A huge variability exists in nutrient concentrations boundaries set for the water (WFD) and the marine strategy framework directives (MSFD), as revealed by a survey to EU member states (MS). Such wide variation poses challenges when checking policy objectives compliance and for setting coherent management goals across European waters. To help MS achieve good ecological status (GES) in surface waters, different statistical approaches have been proposed in a Best Practice Guide (BPG; CIS Nutrients Standards Guidance) for establishing suitable nutrient boundaries. Here we used the intercalibrated results from the WFD for the biological quality element phytoplankton to test the applicability of this BPG for deriving nutrient boundaries in coastal and transitional waters.
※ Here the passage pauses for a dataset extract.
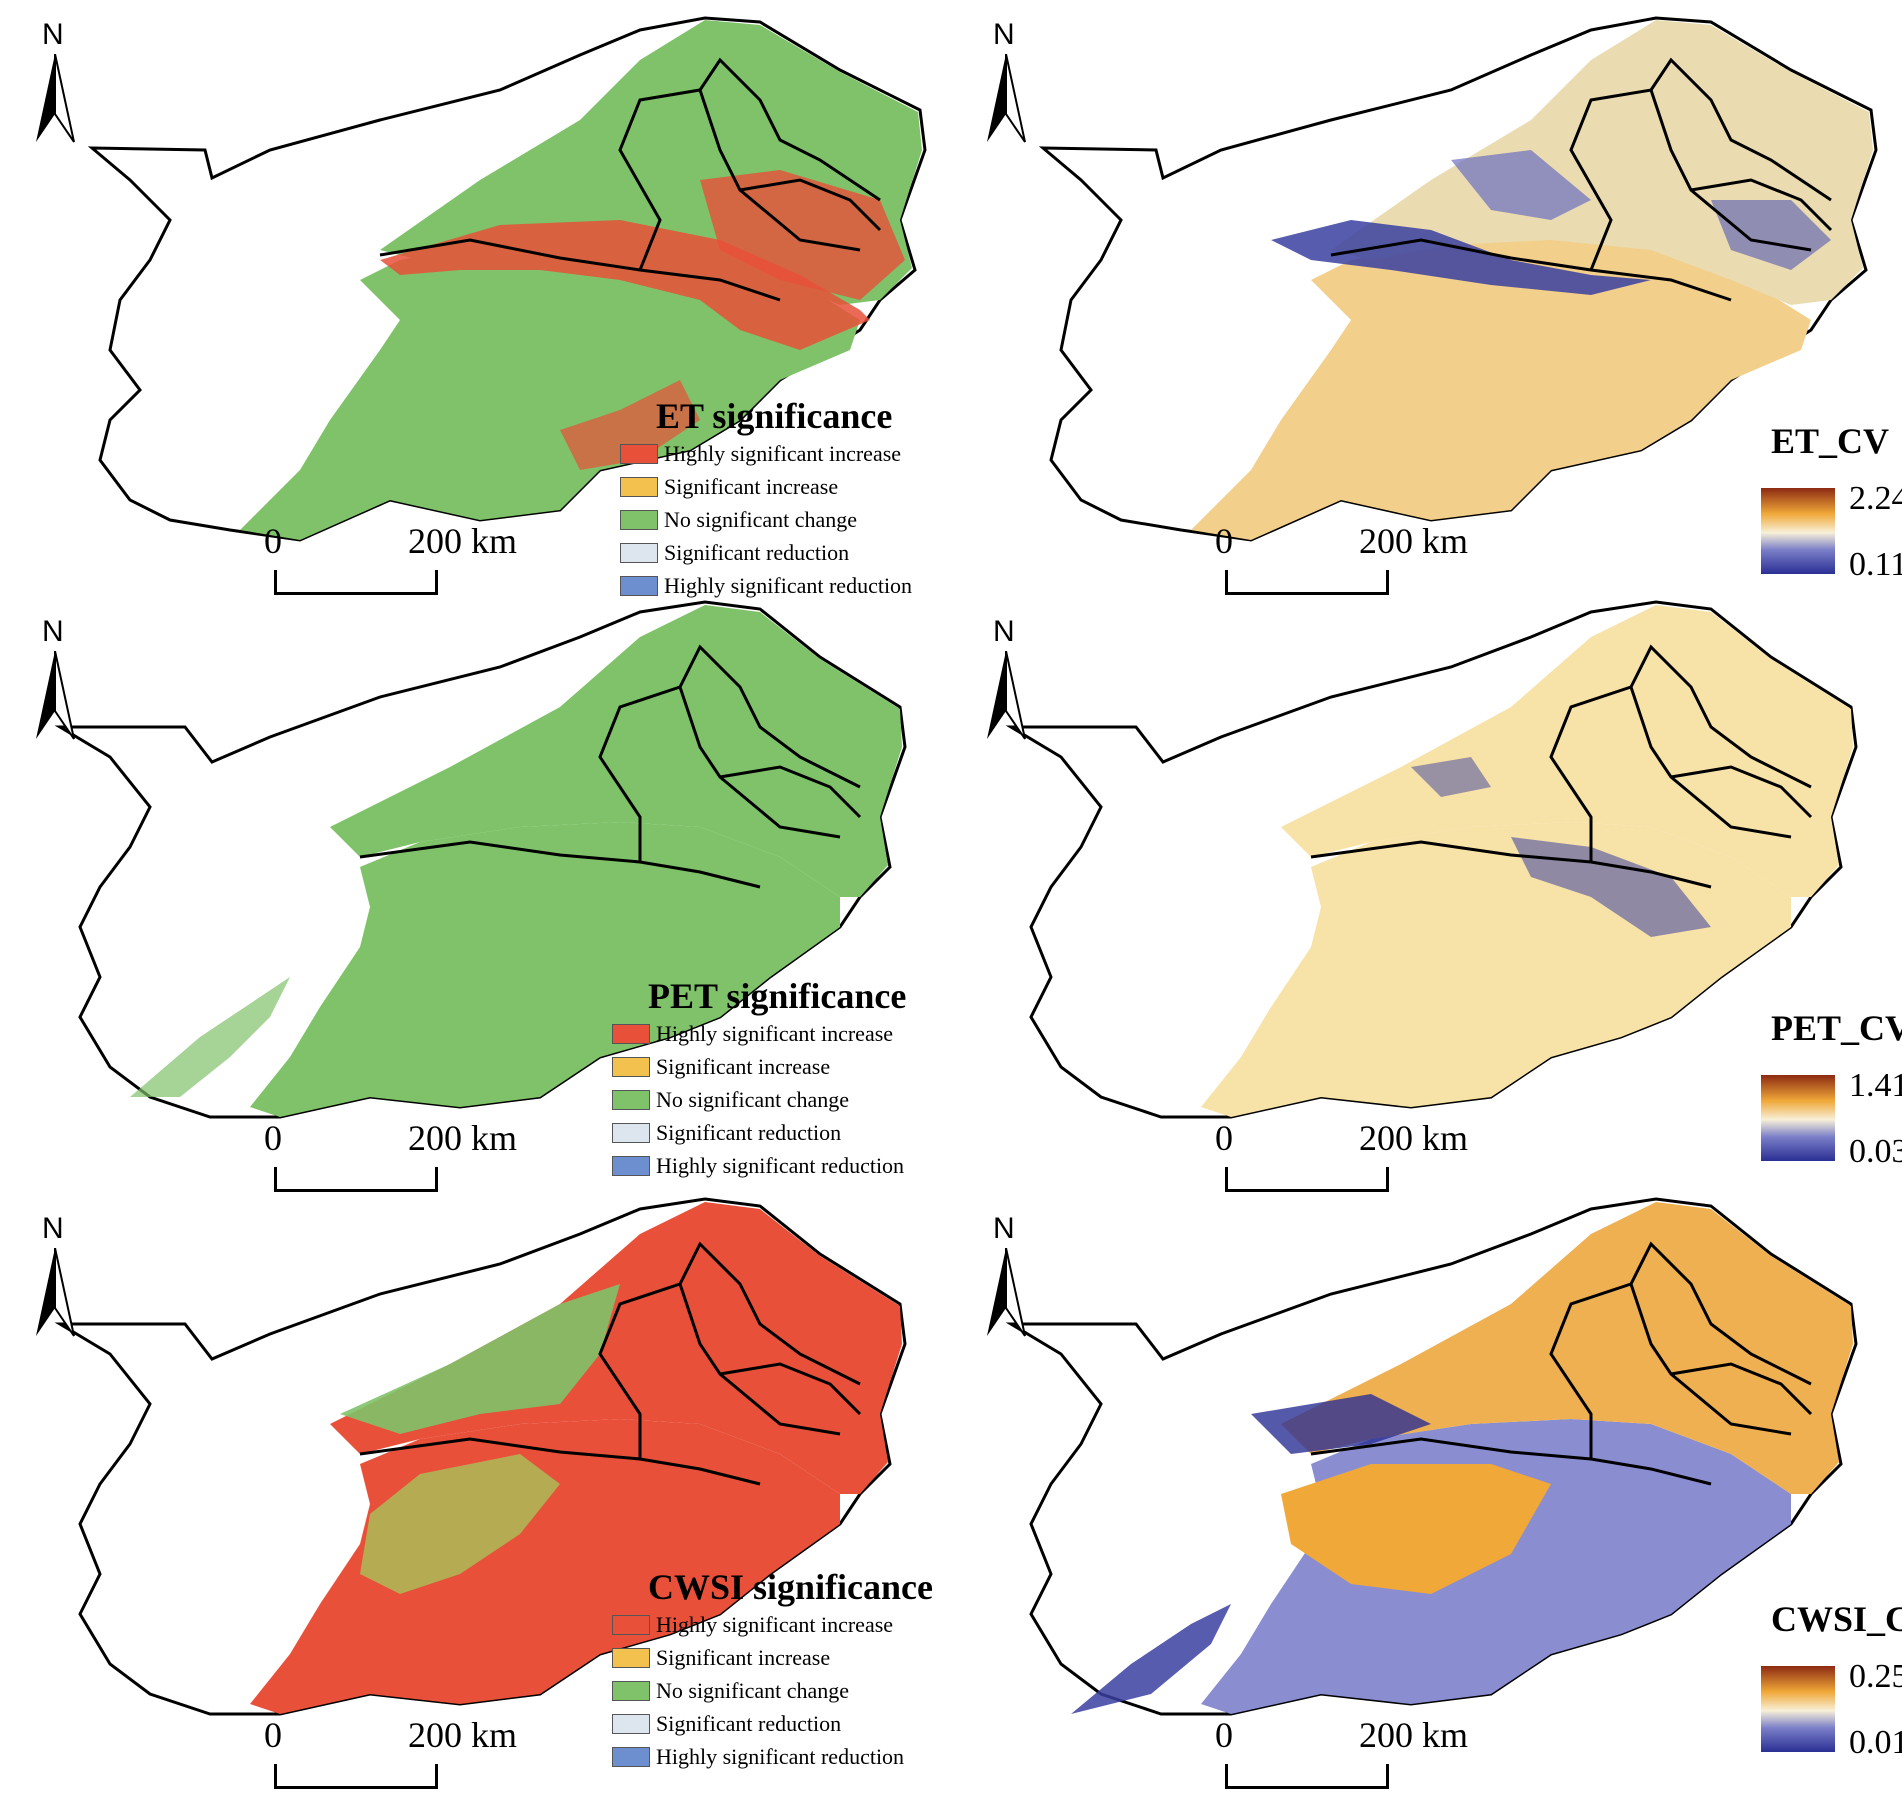  I want to click on pet-cv-legend: PET_CV 1.41 0.03, so click(1812, 1088).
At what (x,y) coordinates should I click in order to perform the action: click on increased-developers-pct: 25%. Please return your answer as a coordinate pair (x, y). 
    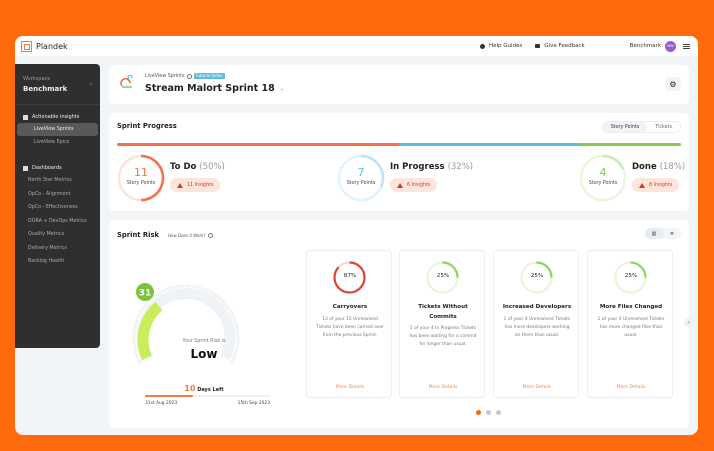
    Looking at the image, I should click on (537, 276).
Overall, the statistical approaches proved adequate for coastal lagoons, but are not always robust to allow deriving nutrient boundaries in other water categories such as estuaries, in transitional waters, or some coastal water types. The datasets available for analysis provided good examples of the most common problems that might be encountered in these water categories. Similar issues have been found in freshwater environments, for which solutions are proposed in the BPG and which are demonstrated here for coastal and transitional waters. The different approaches available and problems identified can be useful for supporting the derivation of nutrient concentrations boundaries both for the Water and the MSFDs implementation.